Philippe Herreweghe and his Collegium Vocale Gent are masters of Renaissance polyphony, having produced go-to titles of this repertoire in their two-decade discography for Harmonia Mundi. Now recording for their own imprint, Herreweghe and company present a double-disc set of Carlo Gesualdo’s Tenebrae Responsories. Infamously, the Italian nobleman had his wife killed after catching her in flagrante delicto with another; his works thereafter have a penitential dissonance that gives the music a modernist feel. If not as chromatic as his late madrigals, Gesualdo’s works for Tenebrae are more harmonically and rhythmically daring than those of, say, Lassus or Victoria. As atmospheric as a candle-lit ceremony, Herreweghe’s account of these richly textured works is beautifully sung and perfectly recorded.

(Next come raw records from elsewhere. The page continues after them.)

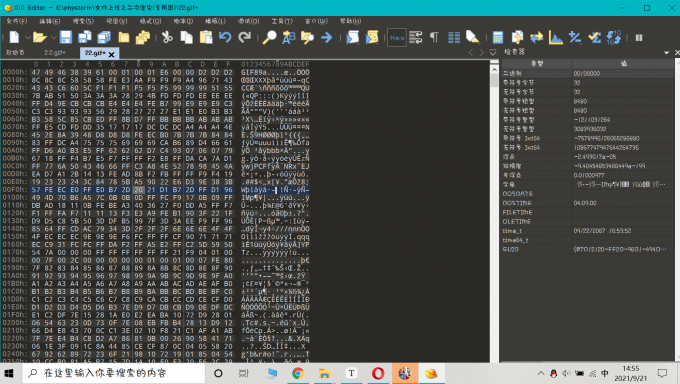The image size is (680, 384).
Task: Click the hex editor vertical scrollbar
Action: [x=494, y=213]
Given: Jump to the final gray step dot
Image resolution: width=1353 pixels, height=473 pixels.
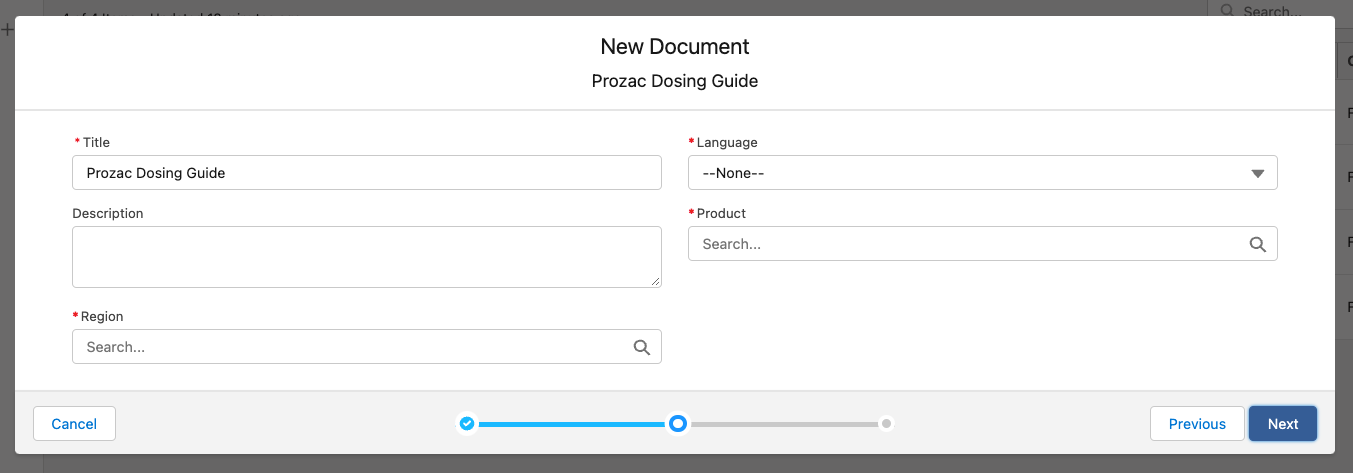Looking at the screenshot, I should click(886, 424).
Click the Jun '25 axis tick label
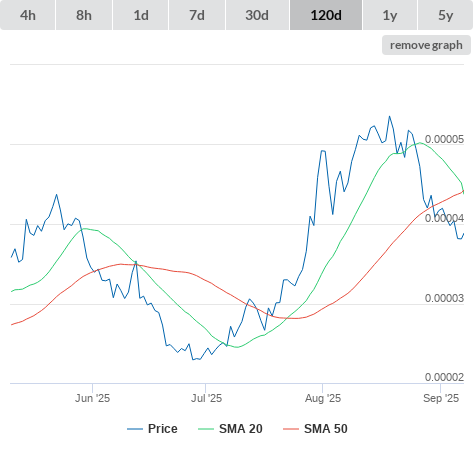The width and height of the screenshot is (474, 455). 92,398
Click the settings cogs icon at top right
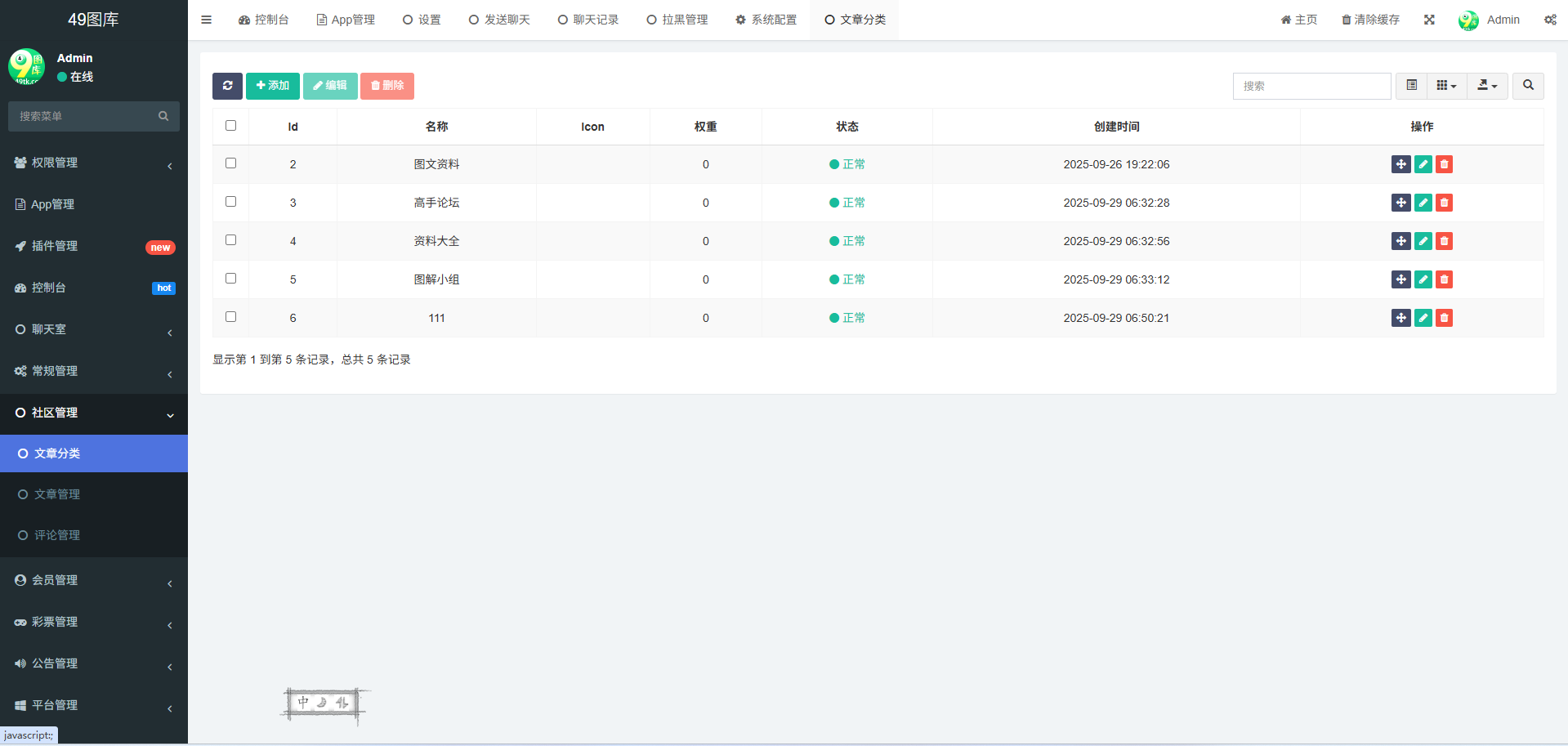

-- Bradley Bambager, Listen Magazine

Synchronicity strikes again. Here, on the heels of Marco Longhini’s beautifully boxed set of Gesualdo’s secular madrigals (see my review above), is a release of the composer’s sacred music. As annotator Glenn Watkins puts it in the booklet, Gesualdo’s sacred music fell completely into oblivion. Watkins surmises that part of this may have been due to the fact that very few copies have survived, indicating (to him) that the print run may have been very small to begin with. Yet there may also be the barrier to non-religious listeners who simply do not respond to this type of music. As always, it depends on the quality of the music and the quality of the performances.

Watkins’s liner notes do not indicate whether or not the published copies of these scores call for the number of voices used here, which range between 13 and 19. (Herreweghe’s choir includes six female singers.) Nevertheless, the group is splendid. It has that rare combination of good vocal blend, transparency of texture and excellent diction that made Longhini’s madrigal performances equally exceptional. Moreover, as Longhini’s high male voices blended perfectly with the lower ones, so do Herreweghe’s female voices blend perfectly with the male, including four countertenors (two designated as “altus” and two as “quintus”) with equally exceptional voices.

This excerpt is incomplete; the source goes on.